If the AIM hull was just the non-radioactive composite part of the system like you claim, why did they switch terms? Why not just write Improved Composite again? They changed the name because the material changed to the radioactive package defined in the Federal Register. Using the radioactive system name to describe a non-radioactive composite hull would be bad auditing.
And regarding the license, look at the specific grammar in Item 9. It authorizes DU material utilized as Armor in tank turrets and hulls.

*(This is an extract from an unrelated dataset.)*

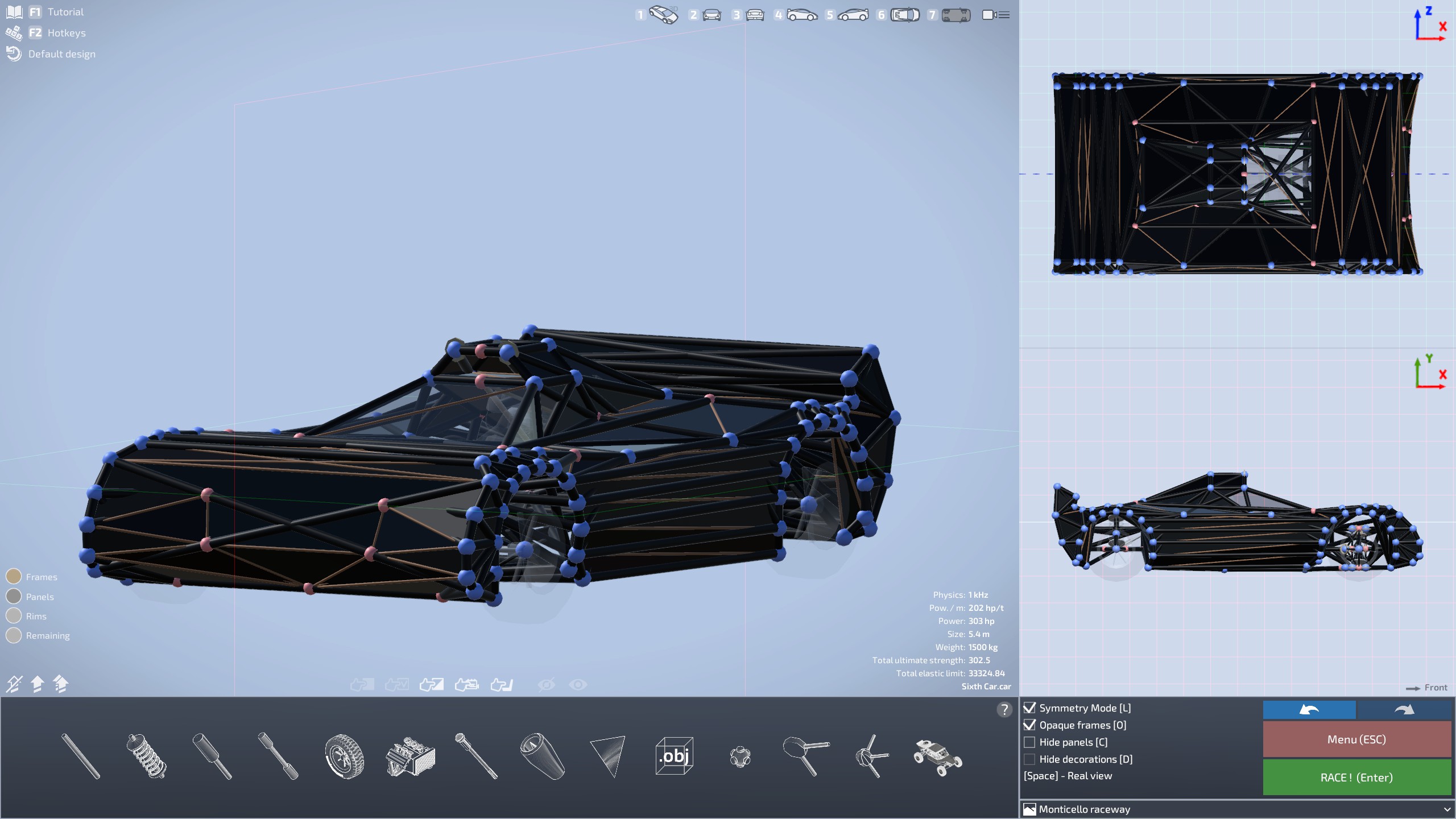Select the wheel tire part
1456x819 pixels.
[x=344, y=756]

It does not say DU is utilized in the Heavy Armor System. It says the material is utilized in the Hull. If the hull was just a steel bracket for a DU turret, the NRC would not list the hull as a utilization point for the uranium. They listed it because the uranium is physically integrated into it.
You already admitted that for the 5 prototypes, the Heavy Armor hull contains DU. The CBO states that the AIM fleet received Heavy Armor hulls. It makes zero sense for the Army to use the exact same specific name for the 5 real DU hulls and the 1,000 fake composite hulls in the same budget era. The simplest answer is that the fleet matches the prototypes.